Every social interaction is considered, planned, drafted in our notes, digitised and mediated through a screen.
While I can only speak for myself, I can’t help but feel that I’m not alone in this overwhelming feeling of loneliness. In this gripping sense of disconnect and isolation as a result of living in a world that is permeated by shares, direct messages, likes, comments and story reacts.
It’s strange to verbalise the ways in which the digital age has built walls between people; how social media has built walls between myself and others. Amid working full time, huddling into train carriages, microwaving dinners, falling asleep with my phone in hand, swallowing down road rage and constantly consuming media I haven’t had time to step back and specify how the digitised world we live in has impacted my life and my relationships. Or rather, I haven’t had time to step back and understand how I actively participate in the digital world.

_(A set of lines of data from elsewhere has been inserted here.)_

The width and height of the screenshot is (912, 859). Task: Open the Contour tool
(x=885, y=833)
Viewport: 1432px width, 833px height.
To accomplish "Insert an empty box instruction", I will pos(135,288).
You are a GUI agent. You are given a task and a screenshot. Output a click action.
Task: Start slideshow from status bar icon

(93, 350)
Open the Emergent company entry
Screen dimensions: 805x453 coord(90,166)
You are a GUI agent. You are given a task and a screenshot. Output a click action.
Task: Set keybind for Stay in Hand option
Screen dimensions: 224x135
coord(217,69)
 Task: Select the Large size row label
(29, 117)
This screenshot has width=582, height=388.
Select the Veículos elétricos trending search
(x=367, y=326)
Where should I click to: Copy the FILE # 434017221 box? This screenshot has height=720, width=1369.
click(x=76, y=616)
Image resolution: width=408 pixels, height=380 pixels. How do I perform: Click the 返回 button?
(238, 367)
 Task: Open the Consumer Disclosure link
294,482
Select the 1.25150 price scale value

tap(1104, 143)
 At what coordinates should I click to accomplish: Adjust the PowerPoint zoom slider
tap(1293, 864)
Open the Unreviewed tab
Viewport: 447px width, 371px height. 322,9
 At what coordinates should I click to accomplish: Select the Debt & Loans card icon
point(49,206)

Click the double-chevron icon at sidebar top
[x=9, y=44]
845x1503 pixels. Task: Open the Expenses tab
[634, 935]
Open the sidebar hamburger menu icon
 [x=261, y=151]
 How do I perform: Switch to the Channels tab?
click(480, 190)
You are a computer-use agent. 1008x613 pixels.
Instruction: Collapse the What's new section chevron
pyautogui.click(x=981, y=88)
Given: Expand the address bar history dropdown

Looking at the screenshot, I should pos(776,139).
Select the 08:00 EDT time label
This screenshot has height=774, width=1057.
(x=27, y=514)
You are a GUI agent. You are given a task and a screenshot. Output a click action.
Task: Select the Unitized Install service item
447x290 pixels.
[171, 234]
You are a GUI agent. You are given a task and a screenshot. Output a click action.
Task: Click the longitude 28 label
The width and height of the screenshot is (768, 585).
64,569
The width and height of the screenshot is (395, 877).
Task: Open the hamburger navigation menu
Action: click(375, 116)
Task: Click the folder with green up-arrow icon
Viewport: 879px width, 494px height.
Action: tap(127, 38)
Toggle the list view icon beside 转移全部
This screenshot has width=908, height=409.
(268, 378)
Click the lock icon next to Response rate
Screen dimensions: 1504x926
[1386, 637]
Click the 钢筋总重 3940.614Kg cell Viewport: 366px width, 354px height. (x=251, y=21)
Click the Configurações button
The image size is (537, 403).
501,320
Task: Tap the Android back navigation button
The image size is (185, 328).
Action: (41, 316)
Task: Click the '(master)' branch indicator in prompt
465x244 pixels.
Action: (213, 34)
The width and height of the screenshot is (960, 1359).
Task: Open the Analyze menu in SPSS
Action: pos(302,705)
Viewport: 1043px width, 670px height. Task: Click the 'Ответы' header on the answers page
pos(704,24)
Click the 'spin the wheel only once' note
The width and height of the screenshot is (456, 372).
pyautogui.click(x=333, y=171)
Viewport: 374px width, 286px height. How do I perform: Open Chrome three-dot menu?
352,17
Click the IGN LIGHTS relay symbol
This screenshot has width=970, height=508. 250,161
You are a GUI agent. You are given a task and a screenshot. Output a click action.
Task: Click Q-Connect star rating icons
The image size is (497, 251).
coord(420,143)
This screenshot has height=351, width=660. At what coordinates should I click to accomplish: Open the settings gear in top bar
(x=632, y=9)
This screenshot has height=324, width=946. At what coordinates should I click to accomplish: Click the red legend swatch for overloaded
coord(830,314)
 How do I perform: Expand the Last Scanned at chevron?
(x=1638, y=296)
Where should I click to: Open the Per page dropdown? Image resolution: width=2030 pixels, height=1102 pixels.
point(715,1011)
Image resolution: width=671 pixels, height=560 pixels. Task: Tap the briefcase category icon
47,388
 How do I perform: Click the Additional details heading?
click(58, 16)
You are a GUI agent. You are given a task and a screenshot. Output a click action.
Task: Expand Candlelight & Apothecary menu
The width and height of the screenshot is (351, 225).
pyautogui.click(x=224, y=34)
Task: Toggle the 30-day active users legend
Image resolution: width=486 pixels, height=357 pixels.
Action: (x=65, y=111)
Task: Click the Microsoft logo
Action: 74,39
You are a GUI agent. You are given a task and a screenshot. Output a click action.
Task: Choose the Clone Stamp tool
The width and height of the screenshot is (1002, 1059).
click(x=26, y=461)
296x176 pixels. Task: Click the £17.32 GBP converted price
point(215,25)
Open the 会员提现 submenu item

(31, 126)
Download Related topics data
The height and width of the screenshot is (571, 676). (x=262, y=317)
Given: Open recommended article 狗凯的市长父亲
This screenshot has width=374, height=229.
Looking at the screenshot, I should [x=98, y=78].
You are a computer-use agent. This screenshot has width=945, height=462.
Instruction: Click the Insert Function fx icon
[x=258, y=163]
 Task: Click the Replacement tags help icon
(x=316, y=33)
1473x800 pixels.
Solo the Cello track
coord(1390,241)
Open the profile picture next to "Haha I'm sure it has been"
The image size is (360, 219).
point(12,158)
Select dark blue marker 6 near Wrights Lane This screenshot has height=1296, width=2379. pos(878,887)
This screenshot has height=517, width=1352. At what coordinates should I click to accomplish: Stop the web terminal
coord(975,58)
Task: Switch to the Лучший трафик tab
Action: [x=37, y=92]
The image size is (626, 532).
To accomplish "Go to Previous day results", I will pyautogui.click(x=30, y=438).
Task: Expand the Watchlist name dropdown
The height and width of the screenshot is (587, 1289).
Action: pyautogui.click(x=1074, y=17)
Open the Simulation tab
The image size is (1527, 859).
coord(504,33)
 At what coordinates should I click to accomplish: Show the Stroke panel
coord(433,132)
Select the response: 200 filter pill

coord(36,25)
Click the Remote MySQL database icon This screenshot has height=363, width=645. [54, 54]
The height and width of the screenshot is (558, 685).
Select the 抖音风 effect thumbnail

Mostly because I don’t want to. How is it beneficial for me to identify that my main source of beautifully mind-numbing distraction also leaves me feeling more isolated? What good is pointing out the obvious: that the internet is interfering with genuine connection and my overall quality of life, when it makes my day to day life just that little bit easier? Why should I even bother re-evaluating my relationship with the internet, when extricating myself from its web (internet pun, unfortunately, intended) could only lead to more social isolation?
Maybe you ask yourself the same questions.
While I’m sure there are plenty of people that live outside of the time-consuming world of social media, the idea of deleting my social media accounts feels too hard. And as someone who works in media, living outside or even on the fringes of that world is simply counterintuitive.
So, I continue to scroll. I continue to rely on the internet to get a glimpse at the filtered photos of my friends’ lives because it seems better than not communicating at all in those seemingly expansive periods of time between sporadic coffee dates and birthdays. All the while I mourn a life I wish I could have lived: a life where you could stop by a friend’s house without warning, just to see how they’re doing. A life that was anchored in the present moment rather than in capturing it for some hundreds of people to see via the lens of an iPhone.
Of course I recognise what a luxury it is to complain about these things and that, in practice, I would struggle without the convenience of Google maps, internet banking, instantaneous communication and the rest of it. But in the same token, the world we live in has set up systems and structures to reinforce our reliance on the internet. Consequently, the real world is enmeshed with the digital and so the choice to cut the cord and lead the lives our parents lived isn’t so straight forward.
In short, sometimes I want to throw my phone in the ocean. Anyone else?